Word and element location data:

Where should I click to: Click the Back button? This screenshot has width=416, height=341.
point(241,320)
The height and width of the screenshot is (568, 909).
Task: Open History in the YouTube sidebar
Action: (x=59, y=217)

YOUR OBJECTIVE:
Lay out every line of the entries above as a Markdown table with the columns No. and Text, leaving out blank lines. Each line gets its own row and a running number.

RESPONSE TO THE TASK:
| No. | Text |
|---|---|
| 1 | Where should I click to: Click the Back button? This screenshot has width=416, height=341. |
| 2 | point(241,320) |
| 3 | The height and width of the screenshot is (568, 909). |
| 4 | Task: Open History in the YouTube sidebar |
| 5 | Action: (x=59, y=217) |